-- Required action --
Reproduce the stretch from "Pitt students have" through "and international scholarships." in the job posting below, without changing anything.

The University of Pittsburgh is seeking a qualified Systems Programmer for the Center for Biomedical Informatics.
This role functions as a biomedical informatics analyst and technical writer. This position will involve analyzing quantitative data to inform medication safety issue decision support, developing novel software artifacts to support ongoing research projects, and assisting with testing and quality assurance activities. The incumbent will also assist with developing and submitting scientific manuscripts that report research on a range of topics related to medication safety informatics.
A successful applicant will have completed a Bachelor's in Computer Science, Mathematics or Information Science and subsequently worked developing progressively more complex applications as a member of a team. The successful applicant must be proficient in Java and CSS and must be able to demonstrate proficiency by means of code samples or detailed discussion of the implementations. Excellent verbal and written skills are required so that that programmer can work closely with customers when necessary and can articulate plans, problems, and solutions clearly to team members.
The ability to design at the level of a software module user interface. Experience on both Windows and Linux preferred. Previous experience with web service architectures, MySQL or Oracle, is a plus. Experience with any of the following languages or technologies is a plus, as we use them all across various projects at DBMI: R, Java, CSS and Python.
Internal Number: 176663
About University of Pittsburgh
Founded in 1787, the same year the U.S. Constitution was signed, the University of Pittsburgh is one of the oldest institutions of higher education in the United States. One of three state-related research universities in Pennsylvania, Pitt is a member of the Association of American Universities (AAU), which comprises 62 preeminent doctorate-granting research institutions in North America.
Pitt faculty members have expanded knowledge in the humanities and sciences, earning such prestigious honors as the National Medal of Science, the MacArthur Foundation’s “genius” grant, the Lasker-DeBakey Clinical Medical Research Award, and election to the National Academy of Sciences and the Institute of Medicine. Pitt scientists have defeated polio, unlocked the secrets of DNA, lead the world in organ transplantation, and pioneered TV and heavier-than-air flight, among numerous other accomplishments.
Pitt students have earned Rhodes, Goldwater, Marshall, and Truman Scholarships, among other highly competitive national and international scholarships.
Alumni have pioneered MRI and TV, won Nobel and Pulitzer Prizes, led corporations and universities, served in government and the military..., conquered Hollywood and The New York Times bestsellers list, and won Super Bowls and NBA championships.

-- Provided material --
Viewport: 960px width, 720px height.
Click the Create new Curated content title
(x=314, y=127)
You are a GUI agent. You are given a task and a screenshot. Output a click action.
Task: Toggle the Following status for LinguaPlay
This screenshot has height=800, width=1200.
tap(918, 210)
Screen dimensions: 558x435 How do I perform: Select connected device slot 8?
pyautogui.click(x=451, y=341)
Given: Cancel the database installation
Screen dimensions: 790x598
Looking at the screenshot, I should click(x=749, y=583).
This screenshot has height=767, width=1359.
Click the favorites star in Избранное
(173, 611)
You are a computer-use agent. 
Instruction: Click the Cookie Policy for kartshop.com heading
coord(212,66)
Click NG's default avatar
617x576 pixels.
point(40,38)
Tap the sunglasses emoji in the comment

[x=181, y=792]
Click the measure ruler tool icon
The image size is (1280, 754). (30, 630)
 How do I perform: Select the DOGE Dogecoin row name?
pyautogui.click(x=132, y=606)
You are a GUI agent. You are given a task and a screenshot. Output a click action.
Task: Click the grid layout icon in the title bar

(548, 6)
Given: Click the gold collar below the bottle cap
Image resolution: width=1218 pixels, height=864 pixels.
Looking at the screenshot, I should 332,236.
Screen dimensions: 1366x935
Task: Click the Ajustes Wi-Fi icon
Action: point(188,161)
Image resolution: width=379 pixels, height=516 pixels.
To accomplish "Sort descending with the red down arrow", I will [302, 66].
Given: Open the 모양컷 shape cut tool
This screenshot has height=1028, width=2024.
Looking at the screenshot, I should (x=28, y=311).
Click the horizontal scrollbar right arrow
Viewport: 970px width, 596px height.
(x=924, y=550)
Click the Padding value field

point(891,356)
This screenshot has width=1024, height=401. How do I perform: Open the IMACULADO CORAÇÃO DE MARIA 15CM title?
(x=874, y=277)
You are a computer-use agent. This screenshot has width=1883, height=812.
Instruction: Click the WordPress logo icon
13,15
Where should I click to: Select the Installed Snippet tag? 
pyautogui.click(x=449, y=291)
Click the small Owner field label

-- Completed task --
Pitt students have earned Rhodes, Goldwater, Marshall, and Truman Scholarships, among other highly competitive national and international scholarships.